On the evening of April 29, several graduating seniors in SFUAD’s Photographic Arts Department will be putting on their senior show. Six seniors, to be precise, which is where the show takes its name and concept from. Simply entitled “Six,” the show will bring together the work of Ysidro Barela, Becca Buchleiter, Craig Duncan, Pamela Houser, Chealsea Garcia and Forrest Soper. While the wide range of styles in this show will present a varying array of concepts, the photographers believe their differing styles will sit well when placed side by side.

Photography major Forrest Soper and his large formate camera. Photo by Kyleigh Carter.

Photography major Forrest Soper and his large formate camera. Photo by Kyleigh Carter.

“It has been amazing and frustrating all at the same time,” Chelsea Garcia said in reference to her preparations for “Six.”

“I feel like, with my group of seniors in thesis, we not only get invested in our own projects but each others’ as well. I’m excited to be exhibiting work alongside my talented peers.”

All of the students involved in the show say they feel their work has changed in large part during their time at SFUAD, and that this is nicely reflected in the work that will be on display for “Six.” The spectrum of the show’s themes, ranging from the inability to achieve perfection portrayed in Craig Duncan’s photographs, or the human healing process as expressed through Ysidro Barela’s scans of bandages, are perhaps mirrored by the varying experiences that the students themselves have had while putting the show together.

Duncan said he hopes the show will be a jumping off point for him and that he feels support from the group of students who will share the spotlight.

“It’s so great because you’re with a bunch of your colleagues who are so close to your work that they see your work just as critically as you do,” Duncan said. “That’s important because being on your game is a priority in terms of responding to critiques and being able to come back loads better.”

Becca Buchleiter, on the other hand, said she feels that working so closely with her fellow graduating seniors has pushed her to show a side of herself that few have seen.

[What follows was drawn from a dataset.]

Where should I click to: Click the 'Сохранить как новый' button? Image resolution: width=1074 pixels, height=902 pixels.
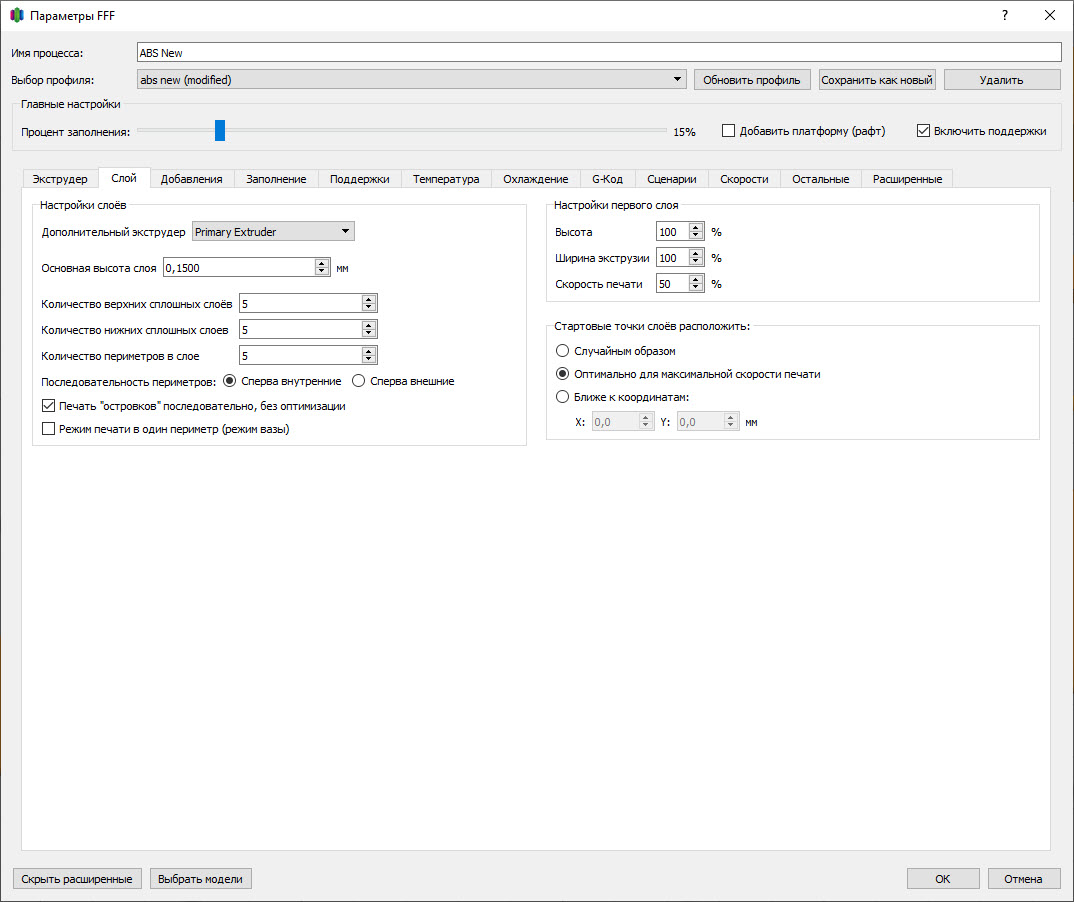877,79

Her series of photographs, entitled ‘Beneath the Colors’ portrays struggles with anxiety, depression, stress and body image issues. She said she hopes that those who see her work will consider the possibility that everyone around them is putting on a facade, while their emotional struggles boil beneath the surface, and that to engage with these themes she has had to reveal private aspects of her life.

Craig Duncan in front of his artist statement for It's Whatever You Want it to Be, Baby. Photo by Rebeca Gonzalez

Craig Duncan in front of his artist statement for It’s Whatever You Want it to Be, Baby.
Photo by Rebeca Gonzalez.

“My professors and peers had no idea that I struggle with depression and anxiety and body issues,” Buchleiter said. “So, they have been learning that about me now through the images and through me talking about it.”

Ultimately, each member of the show said that they feel happy to share their thesis show with peers that have watched their work change and advance. Forrest Soper, whose thesis work deals with the way human beings augment their surroundings and what these environments they construct can tell us about the individuals themselves, said that he hopes the show will cause an emotional reaction for those who see it. He also stated that he believes there will be something in “Six” for everyone, due to the wide range of styles and themes.

“Putting together this thesis show has been the most stressful, painful, wonderful, beneficial and enlightening project I have ever worked on,” Soper said.

“Six” will on display at the Marion Center for Photographic Arts from 5-10 p.m., April 29.